Antonio Djalma Braga Junior
O que um filósofo pode ensinar sobre Liderança na atualidade? Em tempos obscuros quando a Filosofia tem perdido espaço nos mais variados ambientes escolares, podemos nos surpreender com a importância e o destaque que ela vem ganhando no mundo dos negócios. Todavia, antes de respondermos a essa pergunta, se faz necessário entender o que é isso que chamamos de “atualidade”, sobretudo quando envolvemos o papel dos líderes e gestores no contexto dos modos de produção capitalista que a nossa sociedade está envolvida. Desse modo, é importante destacarmos que a Revolução Industrial e a forma como as tecnologias reconfiguraram nossa sociedade em seus mais variados aspectos sempre foram uns dos temas que inspiraram os filósofos (e demais estudiosos das ciências humanas e sociais).
Na primeira Revolução Industrial, ocorrida no século XVIII, tivemos a máquina a vapor alterando todo o cenário de produção, o consumo, as relações de trabalho, a cultura e a organização social e política dos países. Na segunda Revolução Industrial, no século XIX, a eletricidade e as linhas de produção foram as responsáveis pelas produções em massa de produtos nas fábricas, gerando, como consequência, um consumo em massa. A terceira Revolução Industrial, que teve seu início na década de 60, é marcada pelos grandes avanços que surgiram por meio da computação, da programação e das redes. Nesse sentido, as transformações que vivenciamos na atualidade demonstram o início de uma nova revolução na indústria, que está sendo chamada de quarta Revolução Industrial – ou apenas Revolução 4.0.
Como podemos perceber, toda vez que surge uma Revolução Industrial, a sociedade precisa ser reconfigurada para adequar-se às transformações que as indústrias provocam. É nessa lógica de pensamento que também chamamos a sociedade do nosso tempo de Sociedade 4.0, pois ela é fruto das transformações causadas pelos modos de produção e tecnologias que criam novas formas de vida e organização social.

- _Detalhes da tarefa_:
Por favor, diga o que marcou a terceira Revolução Industrial segundo o trecho sobre as revoluções industriais. As linhas não têm papel nesta tarefa.

- _Linhas fornecidas_:
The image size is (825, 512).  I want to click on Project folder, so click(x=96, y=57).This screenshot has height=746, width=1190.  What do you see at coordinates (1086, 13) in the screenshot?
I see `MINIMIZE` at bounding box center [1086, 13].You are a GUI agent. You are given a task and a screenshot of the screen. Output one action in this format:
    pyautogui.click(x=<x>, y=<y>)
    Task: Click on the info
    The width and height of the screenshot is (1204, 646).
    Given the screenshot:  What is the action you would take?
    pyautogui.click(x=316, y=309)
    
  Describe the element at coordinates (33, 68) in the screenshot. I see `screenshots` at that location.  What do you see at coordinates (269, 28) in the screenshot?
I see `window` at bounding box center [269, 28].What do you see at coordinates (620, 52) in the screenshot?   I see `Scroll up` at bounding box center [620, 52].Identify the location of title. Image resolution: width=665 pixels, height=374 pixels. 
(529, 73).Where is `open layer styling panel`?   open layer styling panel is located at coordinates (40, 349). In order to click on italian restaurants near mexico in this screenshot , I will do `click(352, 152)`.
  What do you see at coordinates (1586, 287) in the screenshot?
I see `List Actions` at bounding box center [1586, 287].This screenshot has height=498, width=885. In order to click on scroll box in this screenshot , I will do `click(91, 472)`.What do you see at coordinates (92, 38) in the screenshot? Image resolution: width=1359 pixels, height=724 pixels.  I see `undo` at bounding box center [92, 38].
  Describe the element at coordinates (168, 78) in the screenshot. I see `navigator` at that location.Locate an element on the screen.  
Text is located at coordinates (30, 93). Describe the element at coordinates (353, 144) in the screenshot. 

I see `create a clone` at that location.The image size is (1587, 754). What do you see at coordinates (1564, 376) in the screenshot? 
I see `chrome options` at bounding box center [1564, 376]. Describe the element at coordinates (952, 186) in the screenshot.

- _Resultado do exercício_:
Ela foi marcada pelos grandes avanços que surgiram por meio da computação, da programação e das redes.